Rate limiting looks simple until the requirements stop being simple. The system needs to feel fair, resist bursts when necessary, and stay cheap enough to enforce on every request. That means the right design depends on what you are optimizing for.
Clarify the policy first
Before touching data structures, define:
- Is the limit per user, API key, IP, or tenant?
- Do you want to allow short bursts?
- Is occasional approximation acceptable?
- What happens on rejection: hard fail, queue, or degrade?
These answers shape the algorithm much more than people expect.
Option 1: Token bucket
Token bucket is often the most practical default for APIs.
How it works
- Tokens are added at a steady refill rate.
- Each request consumes a token.
- If no token remains, reject the request.
Why teams like it
- Easy burst support
- Predictable steady-state behavior
- Compact state per key
Where it can hurt
- Distributed refill logic needs care
- Exact fairness across replicas is harder without centralized coordination
Option 2: Leaky bucket
Leaky bucket is better when you want smoother output.

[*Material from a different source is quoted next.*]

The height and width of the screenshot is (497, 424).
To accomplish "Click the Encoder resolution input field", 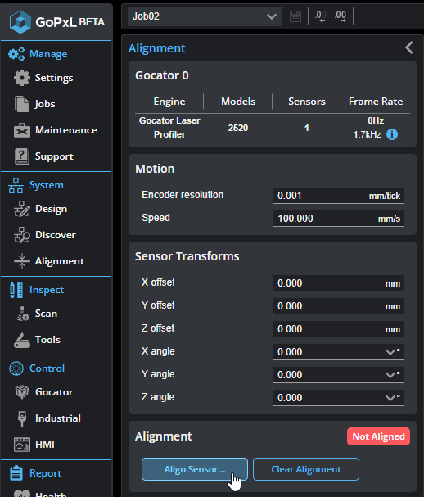I will (x=338, y=196).
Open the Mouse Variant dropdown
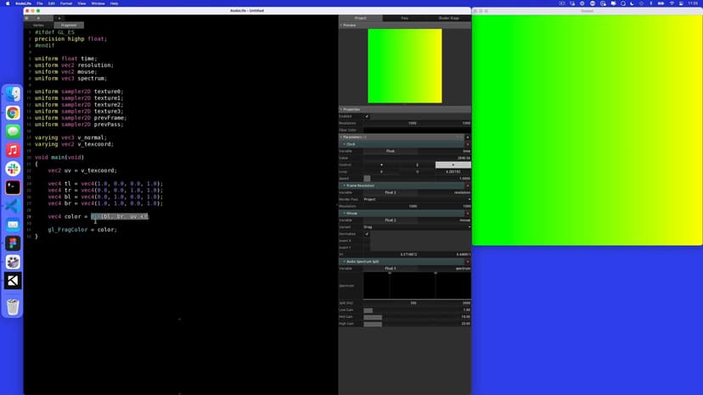This screenshot has height=395, width=703. 416,227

The bucket drains at a fixed rate regardless of burstiness. That makes it useful when downstream systems need a steadier request shape, but it is less flexible than token bucket for user-facing API bursts.
Option 3: Sliding-window counter
This is a nice compromise when you want stronger fairness than fixed windows without storing every timestamp.

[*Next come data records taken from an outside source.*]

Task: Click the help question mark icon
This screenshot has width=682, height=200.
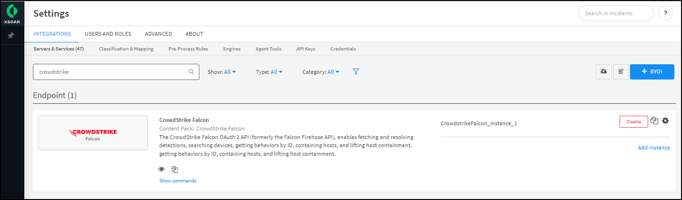Action: [x=665, y=13]
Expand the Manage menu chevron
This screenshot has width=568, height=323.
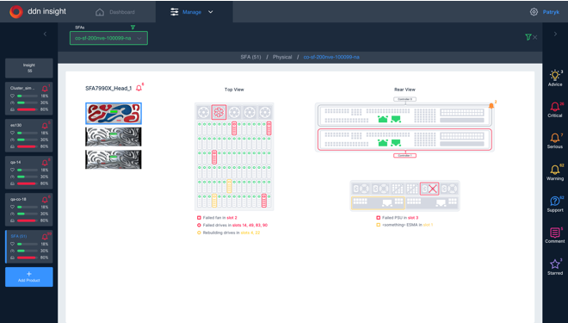[211, 12]
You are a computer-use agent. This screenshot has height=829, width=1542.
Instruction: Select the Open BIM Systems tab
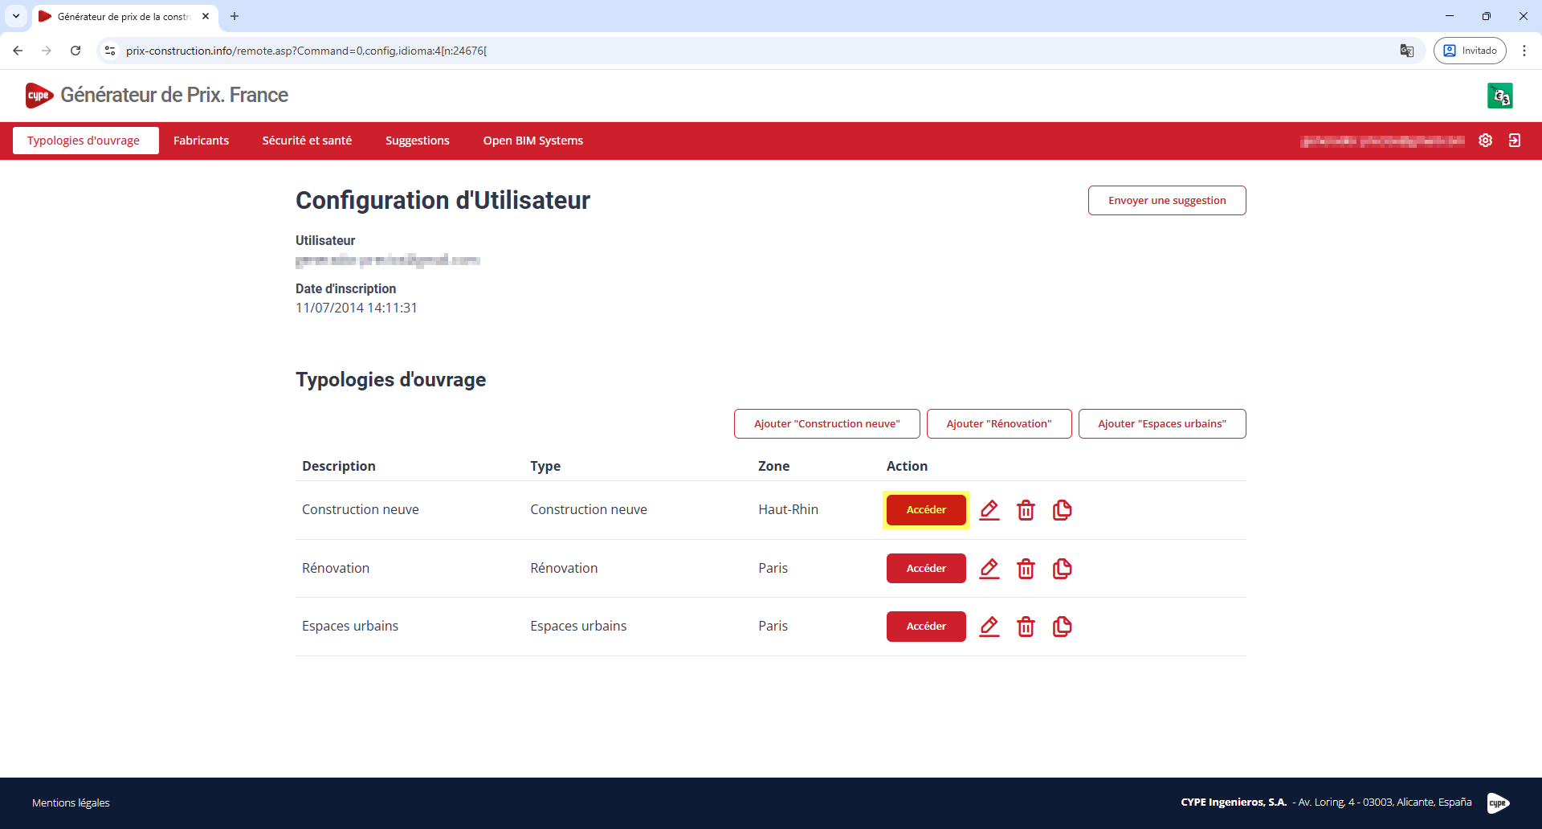pyautogui.click(x=532, y=141)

Instead of keeping all request times, you combine:
- the current bucket count
- the previous bucket count
- the fraction of overlap with the previous window
That gives a weighted estimate that reduces boundary spikes.
Storage choices
In-memory
Good for:
- single-node deployments
- edge-local enforcement
- low coordination needs
Weakness:
- state disappears on restart
- global consistency is weak
Redis
Good for:
- centralized enforcement
- atomic increments
- TTL-based cleanup
Weakness:
- network hop on the critical path
- hot keys under extreme concentration
Interview framing
When asked to design a rate limiter, organize the answer like this:
- Define the policy and fairness model.
- Choose the algorithm that matches burst behavior.

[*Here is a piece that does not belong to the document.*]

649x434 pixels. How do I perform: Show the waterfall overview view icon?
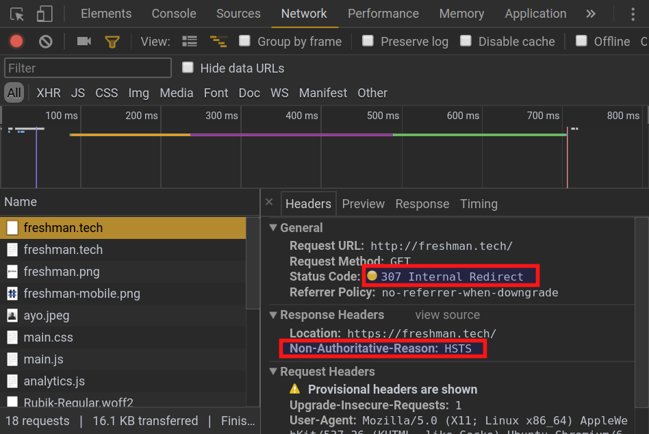[218, 42]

- Decide where state lives.
- Explain scaling, fault tolerance, and observability.
Metrics worth exposing
You want visibility into:
- accepted requests
- rejected requests
- top limited keys
- clock skew issues
- storage latency if using Redis or another shared store
A practical recommendation
If the problem is a general public API, token bucket with Redis-backed state is a strong baseline. It is intuitive, production-proven, and easy to explain in an interview. If strict smoothness matters more than burst tolerance, move toward leaky bucket.
Closing thought
Rate limiting is not about memorizing three named algorithms. It is about deciding what kind of unfairness you are willing to tolerate and what operational cost you are willing to pay for tighter control.